No unnecessary drama. No buying into controversy. No asserting valid views in fruitless threads on Facebook.

“I was going to comment on that post,” I said to friends over dinner. “But it’s my YONGI.”

They put down their forks. “Your what?

“It’s an acronym I invented for my Year Of Not Getting Involved.”

No unnecessary drama. No buying into controversy. No asserting valid views in fruitless threads on Facebook. No reading the comments. No writing articles that are likely to stir people up. It’s a blanket ‘no’ to ‘involvement’.

It hasn’t been easy. There have been times when I’ve been so enraged by something I’ve read that I’ve typed a killer comeback, only to delete it to honour the YONGI. There have been times when I’ve really wanted to say my piece or point out what seemed to be the glaringly obvious, wrestling with the ‘enter’ and ‘delete’ keys… until YONGI prevailed.

Not saying what you want to say online when people are expressing views that differ wildly, and in some cases offensively, from your own can be quite excruciating. It’s not just about ‘not feeding the trolls’. It’s about not getting involved in perfectly reasonable yet slightly heated conversations with friends and their friends, triggered by real issues that do matter.

Normally I’d jump in with bells on. Always have. YONGI doesn’t mean I’ve stopped thinking or being interested. But as the YONGI experiment goes along, it starts to get easier to remain aloof from forms of ‘debate’ that pit people against each other, usually via sensationalist journalism, and get nowhere.

YONGI was kickstarted by unsubscribing from a women’s website that I’ve followed for years, and written for several times. It had spiralled into a clickbait frenzy of tabloid-esque ‘meh’. Each time I clicked on another article, against my better judgement, I realised allowing myself to be stirred up by this stuff was chipping away flecks from my life.

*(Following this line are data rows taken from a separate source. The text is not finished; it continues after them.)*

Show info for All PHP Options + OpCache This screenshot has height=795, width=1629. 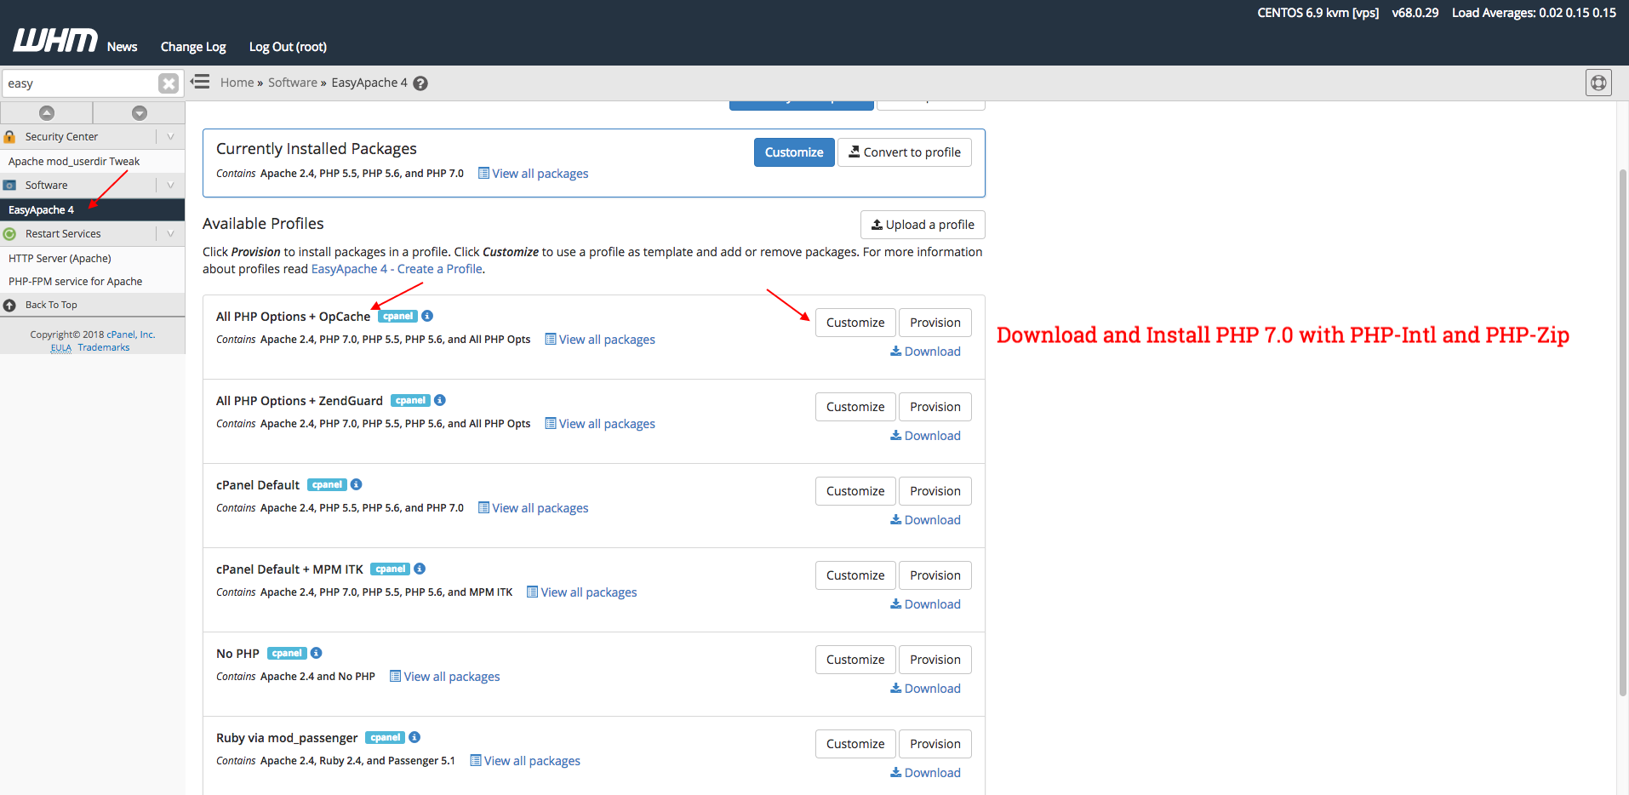tap(428, 316)
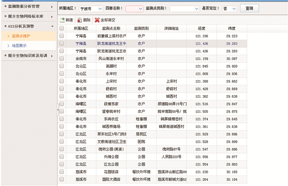
Task: Open the 是否定位 dropdown showing 否
Action: 234,8
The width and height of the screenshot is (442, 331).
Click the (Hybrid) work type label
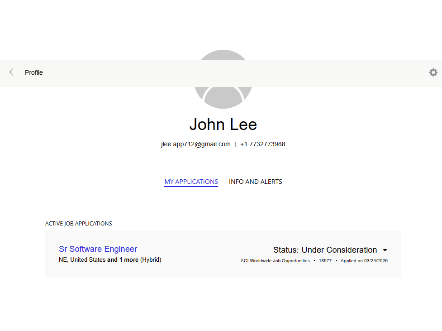click(151, 260)
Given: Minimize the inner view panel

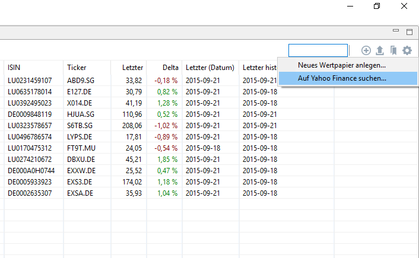Looking at the screenshot, I should (x=396, y=31).
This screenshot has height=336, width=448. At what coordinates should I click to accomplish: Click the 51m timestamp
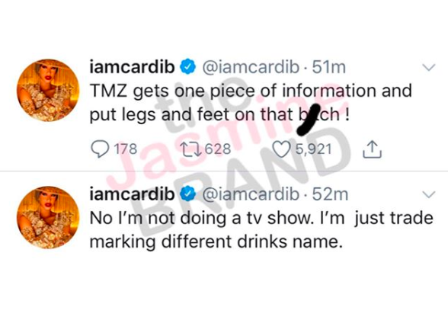[328, 67]
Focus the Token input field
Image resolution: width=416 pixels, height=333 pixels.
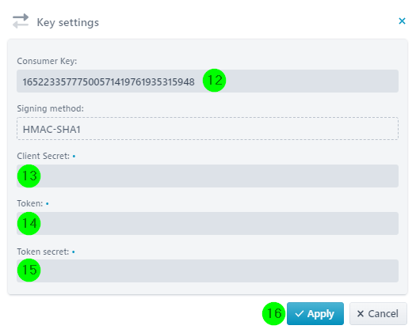[x=208, y=223]
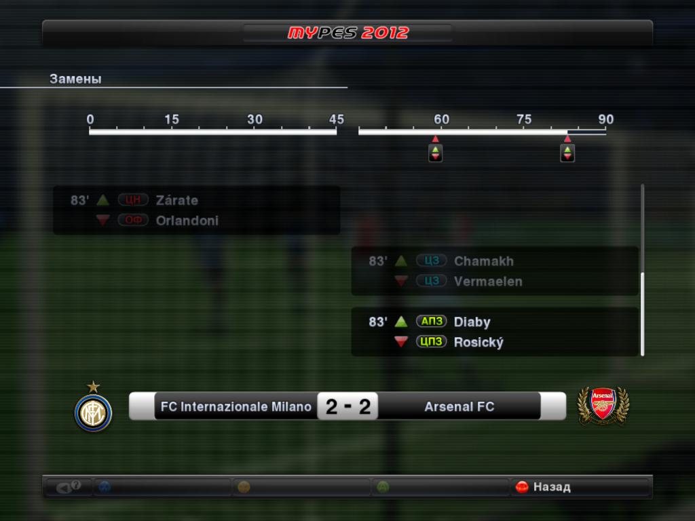Click the second half timeline bar
This screenshot has width=695, height=521.
pyautogui.click(x=483, y=132)
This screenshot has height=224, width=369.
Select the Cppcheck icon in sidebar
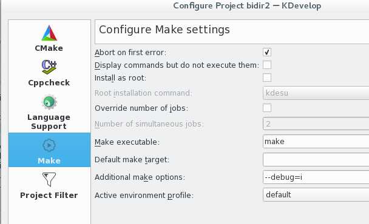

Unsubscribing was liberating, but as YONGI took hold and I became more selective about what I read without entering ‘the conversation’, I realised I was gradually curating a personal online space that it’s a pleasure to occupy again. I absolutely love intelligent debate. I love a good ‘argument’ about a meaty issue and that sense of having your eyes opened in ways you hadn’t previously considered. I’m just NGI this year using any methods that feel like bashing your head against a brick wall.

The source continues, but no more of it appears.